Assuming the 90 days trading horizon Century Pacific is expected to generate 3.75 times less return on investment than Apollo Global. But when comparing it to its historical volatility, Century Pacific Food is 2.21 times less risky than Apollo Global. It trades about 0.05 of its potential returns per unit of risk. Apollo Global Capital is currently generating about 0.09 of returns per unit of risk over similar time horizon. If you would invest  0.48  in Apollo Global Capital on April 22, 2025 and sell it today you would earn a total of  0.10  from holding Apollo Global Capital or generate 20.83% return on investment over 90 days.
Time Period3 Months [change]
DirectionMoves Together 
StrengthInsignificant
Accuracy98.39%
ValuesDaily Returns

Century Pacific Food  vs.  Apollo Global Capital

 Performance 
       Timeline  
Century Pacific Food 

Risk-Adjusted Performance

Insignificant

 
Weak
 
Strong
Compared to the overall equity markets, risk-adjusted returns on investments in Century Pacific Food are ranked lower than 4 (%) of all global equities and portfolios over the last 90 days. In spite of comparatively unsteady basic indicators, Century Pacific may actually be approaching a critical reversion point that can send shares even higher in August 2025.
Apollo Global Capital 

Risk-Adjusted Performance

OK

 
Weak
 
Strong
Compared to the overall equity markets, risk-adjusted returns on investments in Apollo Global Capital are ranked lower than 7 (%) of all global equities and portfolios over the last 90 days. In spite of rather unsteady technical and fundamental indicators, Apollo Global exhibited solid returns over the last few months and may actually be approaching a breakup point.
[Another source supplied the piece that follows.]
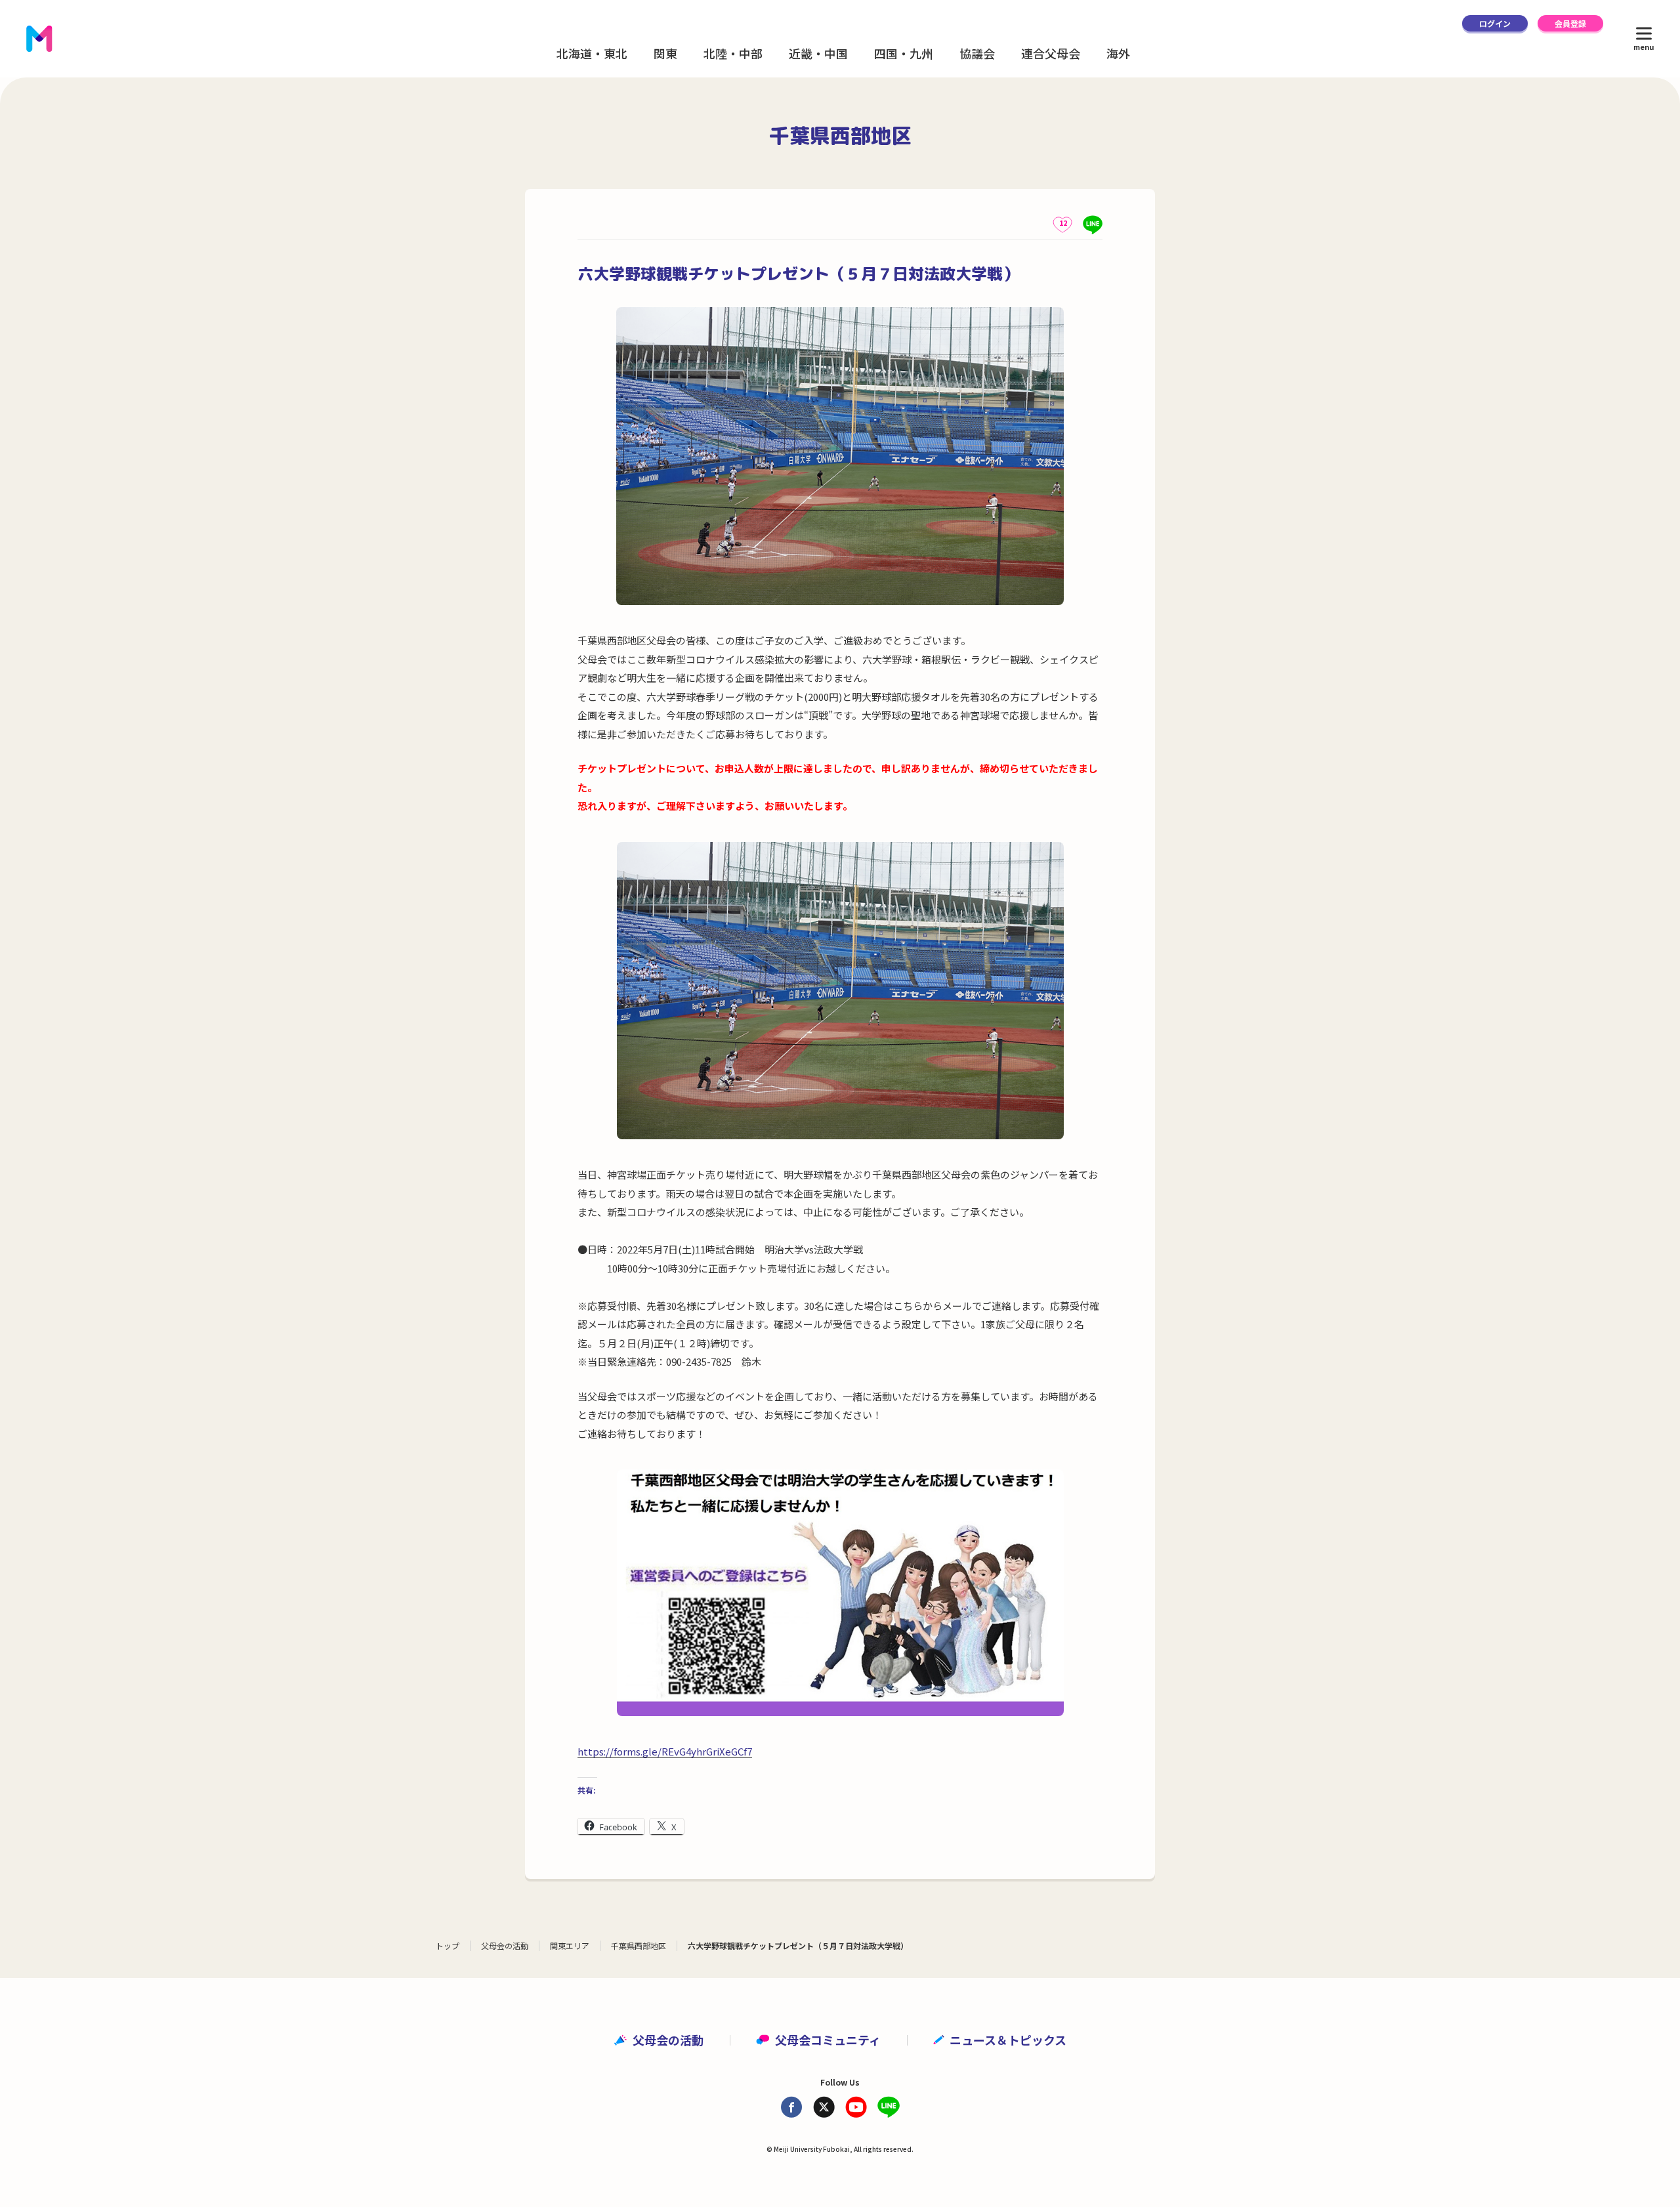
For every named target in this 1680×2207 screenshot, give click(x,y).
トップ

Century Pacific and Apollo Global Volatility Contrast

   Predicted Return Density   
       Returns  

Pair Trading with Century Pacific and Apollo Global

The main advantage of trading using opposite Century Pacific and Apollo Global positions is that it hedges away some unsystematic risk. Because of two separate transactions, even if Century Pacific position performs unexpectedly, Apollo Global can make up some of the losses. Pair trading also minimizes risk from directional movements in the market. For example, if an entire industry or sector drops because of unexpected headlines, the short position in Apollo Global will offset losses from the drop in Apollo Global's long position.
The idea behind Century Pacific Food and Apollo Global Capital pairs trading is to make the combined position market-neutral, meaning the overall market's direction will not affect its win or loss (or potential downside or upside). This can be achieved by designing a pairs trade with two highly correlated stocks or equities that operate in a similar space or sector, making it possible to obtain profits through simple and relatively low-risk investment.
Check out your portfolio center.
Note that this page's information should be used as a complementary analysis to find the right mix of equity instruments to add to your existing portfolios or create a brand new portfolio. You can also try the Portfolio Backtesting module to avoid under-diversification and over-optimization by backtesting your portfolios.